The most ineffective reply to a question – like Brown endlessly
reciting statistics which have been cooked up to show, in the face of
cruel reality, that his government has us all wallowing in prosperity
– will be bolstered by a thunder of approval.
Cameron
When he
became
leader of his party in 2005 David Cameron promised that, as part of
his drive to change the face of politics for the better, he would end
the Punch and Judy aspect of PMQs. However as it dawned on him that
Gordon Brown was not as formidable an opponent at the Despatch Box as
he had feared he forgot his promise and emerged as an enthusiast
participant in the knockabout.

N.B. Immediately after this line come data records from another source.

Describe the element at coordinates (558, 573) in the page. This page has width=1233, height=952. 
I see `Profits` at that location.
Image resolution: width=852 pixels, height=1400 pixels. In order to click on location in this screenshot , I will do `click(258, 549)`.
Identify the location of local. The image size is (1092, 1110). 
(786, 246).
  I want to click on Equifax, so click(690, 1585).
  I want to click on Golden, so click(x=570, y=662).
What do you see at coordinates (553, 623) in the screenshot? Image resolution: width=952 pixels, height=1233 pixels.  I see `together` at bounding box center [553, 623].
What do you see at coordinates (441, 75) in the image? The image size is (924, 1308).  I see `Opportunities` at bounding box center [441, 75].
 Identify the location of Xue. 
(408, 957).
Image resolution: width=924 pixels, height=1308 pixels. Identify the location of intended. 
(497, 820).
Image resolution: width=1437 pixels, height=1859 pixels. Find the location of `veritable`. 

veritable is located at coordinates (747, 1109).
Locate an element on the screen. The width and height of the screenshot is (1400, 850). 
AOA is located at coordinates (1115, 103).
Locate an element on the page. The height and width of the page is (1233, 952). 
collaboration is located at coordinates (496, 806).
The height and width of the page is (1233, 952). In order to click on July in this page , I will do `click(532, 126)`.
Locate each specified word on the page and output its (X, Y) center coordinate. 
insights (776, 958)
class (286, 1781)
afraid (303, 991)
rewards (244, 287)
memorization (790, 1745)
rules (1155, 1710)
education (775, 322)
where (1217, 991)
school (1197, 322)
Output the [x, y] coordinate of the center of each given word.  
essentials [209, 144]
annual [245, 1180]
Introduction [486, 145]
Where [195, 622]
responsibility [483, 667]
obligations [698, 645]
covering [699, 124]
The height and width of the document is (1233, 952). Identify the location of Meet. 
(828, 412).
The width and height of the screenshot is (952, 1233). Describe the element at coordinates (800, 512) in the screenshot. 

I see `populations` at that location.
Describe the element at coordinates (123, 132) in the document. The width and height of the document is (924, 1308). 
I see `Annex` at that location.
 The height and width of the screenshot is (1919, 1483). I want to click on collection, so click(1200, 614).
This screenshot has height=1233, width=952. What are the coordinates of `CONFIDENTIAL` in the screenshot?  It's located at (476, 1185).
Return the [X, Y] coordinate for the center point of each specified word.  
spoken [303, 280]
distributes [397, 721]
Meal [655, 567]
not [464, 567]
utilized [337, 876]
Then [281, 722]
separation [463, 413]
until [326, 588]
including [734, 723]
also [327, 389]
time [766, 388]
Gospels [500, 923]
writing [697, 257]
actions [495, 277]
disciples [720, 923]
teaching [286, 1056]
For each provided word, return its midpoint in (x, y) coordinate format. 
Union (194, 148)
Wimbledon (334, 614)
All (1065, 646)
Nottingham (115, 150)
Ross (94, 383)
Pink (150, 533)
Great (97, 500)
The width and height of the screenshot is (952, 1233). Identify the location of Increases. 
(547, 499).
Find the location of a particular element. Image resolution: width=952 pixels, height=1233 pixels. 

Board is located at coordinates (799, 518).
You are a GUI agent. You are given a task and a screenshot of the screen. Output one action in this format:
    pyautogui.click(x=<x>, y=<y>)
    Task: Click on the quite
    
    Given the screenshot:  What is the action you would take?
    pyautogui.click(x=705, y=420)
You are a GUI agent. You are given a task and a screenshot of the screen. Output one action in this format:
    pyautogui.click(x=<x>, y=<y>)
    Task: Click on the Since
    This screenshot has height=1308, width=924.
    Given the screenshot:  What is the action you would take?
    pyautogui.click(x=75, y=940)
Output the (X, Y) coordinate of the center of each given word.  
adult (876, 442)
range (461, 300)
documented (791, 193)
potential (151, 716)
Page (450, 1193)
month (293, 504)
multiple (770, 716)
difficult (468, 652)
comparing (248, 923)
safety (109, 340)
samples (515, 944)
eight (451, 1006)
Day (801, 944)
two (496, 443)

On a recent Today
programme on Radio Four he admitted that “I will absolutely hold up
my hands and say this is a promise I have not been able to
deliver…The quieter tone I’d hoped we might be able to have, the
better discussion of politics at Prime Minister’s Questions,
doesn’t work”. He did not say whether breaking this promise,
comparatively unimportant as it was, should encourage confidence that
he will in future robustly keep his word on more vital matters, or
whether the affair exposes him as a trickster no better than the
ministers he so zestfully attacks.
Anyone who
doubts that
PMQs are little more than just another example of the corruption of
politics need only consider the tradition of the Planted Question.
These are asked, usually to a storm of jeering from the opposition
and of approval from the government side, by a back bencher who has
an assurance that their compliance will not exactly damage their
promotion prospects. A typical style would be “Would my Right
Honourable Friend (that’s the Prime Minister) agree that in spite
of what the brainless rabble on the other side think this is the most
caring, competent and effective government this country has ever…”
A particularly instructive example was in July, when Richard Burden,
MP for Birmingham Northfield – who is not famous for toeing the
party line – got dutifully to his feet to ask whether Britain’s
current problems are not caused by economic contamination from
abroad. The resultant protests were so noisy that the Speaker told
Burden to shut up before he had finished. This snub did not prevent
Gordon Brown answering the partial “question”, although he might
not have been able to hear it. Eagerly joining the Punch and Judy
show he had promised to abolish, Cameron cuttingly commented that
“You don’t have to finish a planted question to get a planted
answer” – which ignored the fact that in the past Tory
governments were happy to use the same deception.
No part of our
lives can
be untouched by the corruption bred into the property basis and the
class relationships of capitalism. The politics of the system, played
out by the parties in the seats of government, are immutably shaped
by it. At times this corruption is so blatant that it almost seems
the only proper response is outraged, incredulous laughter. Just as
it is when we watch Mr. Punch beating up Judy. Except that that is
just a bit of harmless fun at the seaside.